We knew that $\frac{1}{m-1}\lambda_i \in \hat \Sigma$ represents the variance of the $i$^th variable in the new vector space. If it was very close to zero, then most of the variable values are distributed around zero, which means it has almost no descriptive power for the dataset.

So we directly retain the top $k << n$ eigenvalues and set the others to zero.
$\lambda_1, \lambda_2, ... \lambda_k, 0, ..., 0$

This essentially omits the basis $V_{k+1}, ..., V_n$, and the dataset is projected to a $k$-dimensional subspace, but with most of its variance retained.

Singular Value Decomposition

For a ${m \times n}$ matrix $A$, where $n \le m$, it will have a rank $r \le n$. Both of its row space $C(A^T)$ and column space $C(A)$ will be in $r$ dimension, and they have $r$ basis.

Suppose $V_1, V_2, ..., V_r \in \R^n$ is a set of orthonormal vectors, there always exist a transformation matrix $X \in R^{m \times n}$ that transforms
them into a set of orthogonal vectors $U_1, U_2, ..., U_r \in \R^m$. And if we use scalar $\sigma_1, ..., \sigma_r \in \R$ to scale these $r$ vectors, they can be unit length, i.e. orthonormal too.

$\begin{bmatrix} -& X_1 &- \\ & ... & \\ -& X_m &- \end{bmatrix}\begin{bmatrix} | & & | \\ V_1 & ... & V_r \\ | & & | \end{bmatrix} = \begin{bmatrix} | & & | \\ U_1 & ... & U_r \\ | & & | \end{bmatrix} \begin{bmatrix} \sigma_1 & 0 & 0 \\ 0 & ... & 0 \\ 0 & 0& \sigma_r \end{bmatrix}$
Let matrices $V \in \R^{n \times r} = [V_1, ..., V_r], U \in \R^{m \times r} = [U_1, ..., U_r]$, and $D$ be the diagonal matrix, then

$XV = UD$

$X = UDV^T$

We see that for any rectangular matrix $X$, it can be decomposed into two orthonormal matrices $U, V$ and a diagonal matrix $D$.

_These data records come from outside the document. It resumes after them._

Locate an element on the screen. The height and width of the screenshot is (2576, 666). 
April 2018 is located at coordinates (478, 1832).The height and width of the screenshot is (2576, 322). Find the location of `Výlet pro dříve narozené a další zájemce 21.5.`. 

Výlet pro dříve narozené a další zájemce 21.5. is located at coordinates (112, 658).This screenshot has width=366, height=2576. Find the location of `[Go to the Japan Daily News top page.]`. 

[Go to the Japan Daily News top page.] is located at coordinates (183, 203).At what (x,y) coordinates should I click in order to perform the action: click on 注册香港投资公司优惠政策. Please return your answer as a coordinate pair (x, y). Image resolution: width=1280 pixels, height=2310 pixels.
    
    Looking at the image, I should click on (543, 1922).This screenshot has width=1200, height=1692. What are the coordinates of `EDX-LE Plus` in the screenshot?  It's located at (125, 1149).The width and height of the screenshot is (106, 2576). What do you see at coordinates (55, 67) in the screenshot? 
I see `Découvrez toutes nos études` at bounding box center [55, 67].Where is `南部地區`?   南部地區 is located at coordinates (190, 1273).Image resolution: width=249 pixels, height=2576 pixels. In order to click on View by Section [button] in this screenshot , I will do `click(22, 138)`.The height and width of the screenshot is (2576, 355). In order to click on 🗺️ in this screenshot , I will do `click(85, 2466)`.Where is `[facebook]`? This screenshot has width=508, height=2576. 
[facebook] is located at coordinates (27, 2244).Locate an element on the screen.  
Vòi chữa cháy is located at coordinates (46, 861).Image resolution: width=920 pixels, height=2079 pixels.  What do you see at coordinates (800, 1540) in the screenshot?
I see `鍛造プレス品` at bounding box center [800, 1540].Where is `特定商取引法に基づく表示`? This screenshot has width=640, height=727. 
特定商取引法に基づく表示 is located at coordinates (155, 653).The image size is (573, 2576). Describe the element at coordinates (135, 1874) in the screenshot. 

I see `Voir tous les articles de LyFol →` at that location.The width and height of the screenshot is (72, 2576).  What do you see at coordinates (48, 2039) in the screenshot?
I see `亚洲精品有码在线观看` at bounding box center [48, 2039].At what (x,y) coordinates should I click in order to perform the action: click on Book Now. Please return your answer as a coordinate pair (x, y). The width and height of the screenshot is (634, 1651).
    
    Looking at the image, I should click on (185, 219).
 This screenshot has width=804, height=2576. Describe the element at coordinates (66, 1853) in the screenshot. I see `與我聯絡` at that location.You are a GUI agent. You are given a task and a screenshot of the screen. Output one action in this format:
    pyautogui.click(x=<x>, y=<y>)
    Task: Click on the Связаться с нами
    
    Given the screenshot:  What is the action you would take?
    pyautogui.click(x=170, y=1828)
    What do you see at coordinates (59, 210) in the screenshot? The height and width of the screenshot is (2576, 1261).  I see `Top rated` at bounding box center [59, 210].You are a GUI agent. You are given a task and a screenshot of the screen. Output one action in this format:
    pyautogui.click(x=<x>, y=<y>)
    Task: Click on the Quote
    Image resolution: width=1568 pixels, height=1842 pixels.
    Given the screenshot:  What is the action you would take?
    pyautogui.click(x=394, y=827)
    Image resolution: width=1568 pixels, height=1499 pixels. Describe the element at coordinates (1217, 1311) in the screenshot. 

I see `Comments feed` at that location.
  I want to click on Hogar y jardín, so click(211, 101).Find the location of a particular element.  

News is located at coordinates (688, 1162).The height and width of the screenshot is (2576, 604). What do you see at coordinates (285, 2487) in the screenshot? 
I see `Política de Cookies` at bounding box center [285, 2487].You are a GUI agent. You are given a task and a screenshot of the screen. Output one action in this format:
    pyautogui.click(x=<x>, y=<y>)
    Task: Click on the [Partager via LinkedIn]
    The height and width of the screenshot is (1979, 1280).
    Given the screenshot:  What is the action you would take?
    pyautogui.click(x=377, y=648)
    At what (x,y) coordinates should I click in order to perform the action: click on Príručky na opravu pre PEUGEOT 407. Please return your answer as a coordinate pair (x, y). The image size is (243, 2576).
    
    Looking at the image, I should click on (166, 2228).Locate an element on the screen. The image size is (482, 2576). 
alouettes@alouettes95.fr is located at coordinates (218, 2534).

Supposed variables in $X$ are normalized, let’s examine its covariance matrix.

$\Sigma = X^TX = (UDV^T)^TUDV^T = VDU^TUDV^T = VD^2V^T$

We see that $V$ is in fact the eigenvector matrix of $\Sigma$. If the dimension of $X$ is high, e.g. 1000, the dimension of $\Sigma$ would be $1000 \times 1000$. Using singular value decomposition (SVD), we can obtain $V$ without computing $\Sigma$.